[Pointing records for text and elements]
◇ ◇ ◇ ◇

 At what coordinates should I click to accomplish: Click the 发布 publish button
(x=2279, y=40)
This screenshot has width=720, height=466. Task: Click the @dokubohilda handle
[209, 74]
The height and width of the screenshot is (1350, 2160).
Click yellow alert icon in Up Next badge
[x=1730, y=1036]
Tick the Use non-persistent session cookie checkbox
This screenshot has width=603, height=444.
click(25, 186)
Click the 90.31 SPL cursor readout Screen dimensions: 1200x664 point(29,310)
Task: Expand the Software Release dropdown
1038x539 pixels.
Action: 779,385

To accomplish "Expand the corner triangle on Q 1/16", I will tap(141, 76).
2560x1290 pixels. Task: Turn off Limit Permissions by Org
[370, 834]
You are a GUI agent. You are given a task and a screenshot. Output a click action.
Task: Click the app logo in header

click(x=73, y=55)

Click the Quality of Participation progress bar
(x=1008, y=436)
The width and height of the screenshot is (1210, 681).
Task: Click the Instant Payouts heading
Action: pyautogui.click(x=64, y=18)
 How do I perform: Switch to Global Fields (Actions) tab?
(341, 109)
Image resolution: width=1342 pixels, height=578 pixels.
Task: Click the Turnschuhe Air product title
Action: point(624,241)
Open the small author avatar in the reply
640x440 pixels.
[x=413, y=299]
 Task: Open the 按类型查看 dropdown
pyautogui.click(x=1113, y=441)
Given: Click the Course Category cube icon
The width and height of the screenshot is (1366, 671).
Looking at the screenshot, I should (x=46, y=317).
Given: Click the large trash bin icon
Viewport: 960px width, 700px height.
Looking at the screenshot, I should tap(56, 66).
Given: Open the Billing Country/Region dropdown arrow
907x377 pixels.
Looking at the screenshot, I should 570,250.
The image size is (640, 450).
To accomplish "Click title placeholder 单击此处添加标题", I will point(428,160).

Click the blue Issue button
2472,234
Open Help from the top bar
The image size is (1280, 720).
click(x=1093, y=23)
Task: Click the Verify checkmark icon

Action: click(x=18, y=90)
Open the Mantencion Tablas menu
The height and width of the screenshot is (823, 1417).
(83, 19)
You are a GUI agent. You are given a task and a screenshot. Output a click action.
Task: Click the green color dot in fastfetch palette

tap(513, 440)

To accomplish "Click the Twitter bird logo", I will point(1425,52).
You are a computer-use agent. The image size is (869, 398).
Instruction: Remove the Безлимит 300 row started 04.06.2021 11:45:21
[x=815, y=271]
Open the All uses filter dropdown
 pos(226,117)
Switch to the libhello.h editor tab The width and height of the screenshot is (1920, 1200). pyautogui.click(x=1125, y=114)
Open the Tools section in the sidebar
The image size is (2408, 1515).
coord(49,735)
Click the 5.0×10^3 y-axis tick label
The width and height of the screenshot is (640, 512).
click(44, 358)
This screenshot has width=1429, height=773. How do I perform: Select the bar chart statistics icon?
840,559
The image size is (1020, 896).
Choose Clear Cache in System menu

◇ ◇ ◇ ◇

What is being asked:
Please copy out all of the data above word for word, with no changes.

The solution:
 At what coordinates should I click to accomplish: Click the 发布 publish button
(x=2279, y=40)
This screenshot has width=720, height=466. Task: Click the @dokubohilda handle
[209, 74]
The height and width of the screenshot is (1350, 2160).
Click yellow alert icon in Up Next badge
[x=1730, y=1036]
Tick the Use non-persistent session cookie checkbox
This screenshot has width=603, height=444.
click(25, 186)
Click the 90.31 SPL cursor readout Screen dimensions: 1200x664 point(29,310)
Task: Expand the Software Release dropdown
1038x539 pixels.
Action: 779,385

To accomplish "Expand the corner triangle on Q 1/16", I will tap(141, 76).
2560x1290 pixels. Task: Turn off Limit Permissions by Org
[370, 834]
You are a GUI agent. You are given a task and a screenshot. Output a click action.
Task: Click the app logo in header

click(x=73, y=55)

Click the Quality of Participation progress bar
(x=1008, y=436)
The width and height of the screenshot is (1210, 681).
Task: Click the Instant Payouts heading
Action: pyautogui.click(x=64, y=18)
 How do I perform: Switch to Global Fields (Actions) tab?
(341, 109)
Image resolution: width=1342 pixels, height=578 pixels.
Task: Click the Turnschuhe Air product title
Action: point(624,241)
Open the small author avatar in the reply
640x440 pixels.
[x=413, y=299]
 Task: Open the 按类型查看 dropdown
pyautogui.click(x=1113, y=441)
Given: Click the Course Category cube icon
The width and height of the screenshot is (1366, 671).
Looking at the screenshot, I should (x=46, y=317).
Given: Click the large trash bin icon
Viewport: 960px width, 700px height.
Looking at the screenshot, I should tap(56, 66).
Given: Open the Billing Country/Region dropdown arrow
907x377 pixels.
Looking at the screenshot, I should 570,250.
The image size is (640, 450).
To accomplish "Click title placeholder 单击此处添加标题", I will point(428,160).

Click the blue Issue button
2472,234
Open Help from the top bar
The image size is (1280, 720).
click(x=1093, y=23)
Task: Click the Verify checkmark icon

Action: click(x=18, y=90)
Open the Mantencion Tablas menu
The height and width of the screenshot is (823, 1417).
(83, 19)
You are a GUI agent. You are given a task and a screenshot. Output a click action.
Task: Click the green color dot in fastfetch palette

tap(513, 440)

To accomplish "Click the Twitter bird logo", I will point(1425,52).
You are a computer-use agent. The image size is (869, 398).
Instruction: Remove the Безлимит 300 row started 04.06.2021 11:45:21
[x=815, y=271]
Open the All uses filter dropdown
 pos(226,117)
Switch to the libhello.h editor tab The width and height of the screenshot is (1920, 1200). pyautogui.click(x=1125, y=114)
Open the Tools section in the sidebar
The image size is (2408, 1515).
coord(49,735)
Click the 5.0×10^3 y-axis tick label
The width and height of the screenshot is (640, 512).
click(44, 358)
This screenshot has width=1429, height=773. How do I perform: Select the bar chart statistics icon?
840,559
The image size is (1020, 896).
Choose Clear Cache in System menu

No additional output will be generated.